(Stored records)
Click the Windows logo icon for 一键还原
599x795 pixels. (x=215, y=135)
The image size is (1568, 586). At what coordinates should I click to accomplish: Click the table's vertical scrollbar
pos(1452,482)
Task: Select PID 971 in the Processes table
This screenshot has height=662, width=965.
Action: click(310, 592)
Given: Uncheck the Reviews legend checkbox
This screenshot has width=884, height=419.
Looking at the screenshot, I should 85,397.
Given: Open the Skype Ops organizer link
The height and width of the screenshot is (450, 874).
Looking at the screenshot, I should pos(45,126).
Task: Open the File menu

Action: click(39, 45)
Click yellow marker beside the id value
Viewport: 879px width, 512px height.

HOW TO COMPLETE THIS TASK:
Please restate the records word for word. Go from the first line to the line with "Task: Select PID 971 in the Processes table" and include both.

WORKED SOLUTION:
Click the Windows logo icon for 一键还原
599x795 pixels. (x=215, y=135)
The image size is (1568, 586). At what coordinates should I click to accomplish: Click the table's vertical scrollbar
pos(1452,482)
Task: Select PID 971 in the Processes table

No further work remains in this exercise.